* PROBLEM REQUIREMENTS
Among the lines below, a stretch begins at the one with "Jay Stillman (482, 1314)" and ends at the one with "Truck Accidents (1030, 372)". Repeat that stretch exactly, ends included.

DATASET RECORDS START

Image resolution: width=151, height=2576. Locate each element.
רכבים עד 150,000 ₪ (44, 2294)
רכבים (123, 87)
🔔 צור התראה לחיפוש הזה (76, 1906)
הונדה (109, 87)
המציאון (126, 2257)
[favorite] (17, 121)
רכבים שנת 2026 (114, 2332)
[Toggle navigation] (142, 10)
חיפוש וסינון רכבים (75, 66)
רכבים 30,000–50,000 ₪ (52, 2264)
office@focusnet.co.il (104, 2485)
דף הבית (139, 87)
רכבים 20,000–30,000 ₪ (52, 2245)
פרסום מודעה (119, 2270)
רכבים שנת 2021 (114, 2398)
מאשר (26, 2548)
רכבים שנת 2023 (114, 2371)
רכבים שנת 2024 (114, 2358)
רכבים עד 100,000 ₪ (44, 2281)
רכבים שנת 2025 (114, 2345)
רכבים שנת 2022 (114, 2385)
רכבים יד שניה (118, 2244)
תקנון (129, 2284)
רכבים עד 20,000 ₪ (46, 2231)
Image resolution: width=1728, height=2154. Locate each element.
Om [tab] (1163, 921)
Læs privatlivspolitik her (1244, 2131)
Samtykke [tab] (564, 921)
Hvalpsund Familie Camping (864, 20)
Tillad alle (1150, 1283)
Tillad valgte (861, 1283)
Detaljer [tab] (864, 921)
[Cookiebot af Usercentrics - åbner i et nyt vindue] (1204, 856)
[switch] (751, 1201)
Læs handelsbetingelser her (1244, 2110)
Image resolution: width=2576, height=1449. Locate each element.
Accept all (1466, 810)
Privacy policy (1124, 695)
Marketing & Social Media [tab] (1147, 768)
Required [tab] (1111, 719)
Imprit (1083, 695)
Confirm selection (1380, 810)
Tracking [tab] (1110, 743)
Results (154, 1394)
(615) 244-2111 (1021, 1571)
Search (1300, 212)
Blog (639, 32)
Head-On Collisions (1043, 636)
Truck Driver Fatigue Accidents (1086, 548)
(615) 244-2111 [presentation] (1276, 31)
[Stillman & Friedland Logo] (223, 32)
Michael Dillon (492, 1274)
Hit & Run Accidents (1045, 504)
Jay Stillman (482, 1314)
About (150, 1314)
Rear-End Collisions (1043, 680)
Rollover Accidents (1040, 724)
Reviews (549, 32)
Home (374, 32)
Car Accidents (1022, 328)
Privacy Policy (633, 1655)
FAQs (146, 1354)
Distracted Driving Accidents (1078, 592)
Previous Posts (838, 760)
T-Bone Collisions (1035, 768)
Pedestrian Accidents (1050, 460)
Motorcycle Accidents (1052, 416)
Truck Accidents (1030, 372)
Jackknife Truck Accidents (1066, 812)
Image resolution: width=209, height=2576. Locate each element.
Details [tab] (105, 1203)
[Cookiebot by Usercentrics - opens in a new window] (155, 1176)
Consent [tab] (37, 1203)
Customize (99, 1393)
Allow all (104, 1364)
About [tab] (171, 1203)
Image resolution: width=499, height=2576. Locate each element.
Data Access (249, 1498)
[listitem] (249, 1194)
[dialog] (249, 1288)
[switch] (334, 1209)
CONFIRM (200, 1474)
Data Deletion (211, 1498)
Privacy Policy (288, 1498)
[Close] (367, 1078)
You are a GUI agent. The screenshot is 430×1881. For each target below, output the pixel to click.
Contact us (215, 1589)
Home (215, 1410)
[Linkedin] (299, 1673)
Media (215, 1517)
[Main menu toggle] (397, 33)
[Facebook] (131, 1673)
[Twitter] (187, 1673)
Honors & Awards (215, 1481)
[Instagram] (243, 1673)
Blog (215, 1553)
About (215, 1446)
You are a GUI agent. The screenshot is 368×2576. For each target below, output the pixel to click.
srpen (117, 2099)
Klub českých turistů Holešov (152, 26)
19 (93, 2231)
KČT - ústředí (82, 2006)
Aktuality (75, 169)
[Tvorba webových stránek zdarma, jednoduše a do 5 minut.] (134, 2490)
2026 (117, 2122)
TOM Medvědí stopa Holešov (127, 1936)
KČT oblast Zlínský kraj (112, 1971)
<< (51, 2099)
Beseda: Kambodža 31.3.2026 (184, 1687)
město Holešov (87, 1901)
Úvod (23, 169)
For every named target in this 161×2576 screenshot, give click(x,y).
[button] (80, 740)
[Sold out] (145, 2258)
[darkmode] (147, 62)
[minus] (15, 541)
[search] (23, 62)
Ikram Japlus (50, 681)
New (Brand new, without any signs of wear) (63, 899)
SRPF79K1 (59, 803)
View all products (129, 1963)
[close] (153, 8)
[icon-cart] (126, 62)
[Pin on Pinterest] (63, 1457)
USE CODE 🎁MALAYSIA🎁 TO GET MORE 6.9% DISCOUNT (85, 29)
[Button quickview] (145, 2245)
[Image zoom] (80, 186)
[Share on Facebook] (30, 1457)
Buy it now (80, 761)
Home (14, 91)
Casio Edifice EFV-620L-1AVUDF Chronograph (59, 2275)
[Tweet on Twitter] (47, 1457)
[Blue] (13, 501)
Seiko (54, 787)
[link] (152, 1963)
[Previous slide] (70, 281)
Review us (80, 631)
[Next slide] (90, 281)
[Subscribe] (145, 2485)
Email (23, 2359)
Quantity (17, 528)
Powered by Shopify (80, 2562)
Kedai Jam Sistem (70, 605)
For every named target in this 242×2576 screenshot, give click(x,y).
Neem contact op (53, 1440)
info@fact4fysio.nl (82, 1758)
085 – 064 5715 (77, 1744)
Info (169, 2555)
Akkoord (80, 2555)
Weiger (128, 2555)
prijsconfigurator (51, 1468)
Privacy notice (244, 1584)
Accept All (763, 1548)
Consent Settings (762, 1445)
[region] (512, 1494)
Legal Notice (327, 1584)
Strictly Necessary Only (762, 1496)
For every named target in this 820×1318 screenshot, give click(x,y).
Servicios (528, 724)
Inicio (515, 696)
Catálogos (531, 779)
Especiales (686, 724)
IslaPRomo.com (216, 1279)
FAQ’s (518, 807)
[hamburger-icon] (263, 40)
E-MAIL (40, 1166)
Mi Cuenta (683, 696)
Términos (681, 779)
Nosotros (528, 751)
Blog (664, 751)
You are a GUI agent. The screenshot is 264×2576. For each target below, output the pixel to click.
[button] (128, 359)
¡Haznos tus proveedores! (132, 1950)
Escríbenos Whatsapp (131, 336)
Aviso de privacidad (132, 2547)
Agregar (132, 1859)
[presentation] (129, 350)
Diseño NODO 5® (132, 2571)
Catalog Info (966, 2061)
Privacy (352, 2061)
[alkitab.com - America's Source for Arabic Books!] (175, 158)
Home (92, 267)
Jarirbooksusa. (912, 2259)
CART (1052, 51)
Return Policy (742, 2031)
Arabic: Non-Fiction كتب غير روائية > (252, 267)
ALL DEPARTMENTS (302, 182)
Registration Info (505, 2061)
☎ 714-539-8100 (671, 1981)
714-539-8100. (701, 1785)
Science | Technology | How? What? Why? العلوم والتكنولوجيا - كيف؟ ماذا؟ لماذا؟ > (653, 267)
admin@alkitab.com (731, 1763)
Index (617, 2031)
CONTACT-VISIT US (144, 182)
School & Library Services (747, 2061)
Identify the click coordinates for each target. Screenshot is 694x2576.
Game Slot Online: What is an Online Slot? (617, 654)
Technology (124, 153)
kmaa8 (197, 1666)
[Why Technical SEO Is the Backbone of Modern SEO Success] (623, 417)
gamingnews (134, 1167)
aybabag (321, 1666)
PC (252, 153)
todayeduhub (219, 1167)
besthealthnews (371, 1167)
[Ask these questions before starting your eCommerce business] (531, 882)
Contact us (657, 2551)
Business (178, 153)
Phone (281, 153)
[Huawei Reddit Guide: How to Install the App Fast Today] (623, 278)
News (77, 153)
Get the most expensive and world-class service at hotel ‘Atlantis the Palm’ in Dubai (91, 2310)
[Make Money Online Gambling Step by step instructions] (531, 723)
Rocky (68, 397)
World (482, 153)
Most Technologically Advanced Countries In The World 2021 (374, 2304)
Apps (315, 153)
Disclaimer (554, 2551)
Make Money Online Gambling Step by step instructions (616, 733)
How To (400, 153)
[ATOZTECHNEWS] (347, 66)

DATASET RECORDS END

* RESPONSE TO THE TASK
Jay Stillman (482, 1314)
About (150, 1314)
Rear-End Collisions (1043, 680)
Rollover Accidents (1040, 724)
Reviews (549, 32)
Home (374, 32)
Car Accidents (1022, 328)
Privacy Policy (633, 1655)
FAQs (146, 1354)
Distracted Driving Accidents (1078, 592)
Previous Posts (838, 760)
T-Bone Collisions (1035, 768)
Pedestrian Accidents (1050, 460)
Motorcycle Accidents (1052, 416)
Truck Accidents (1030, 372)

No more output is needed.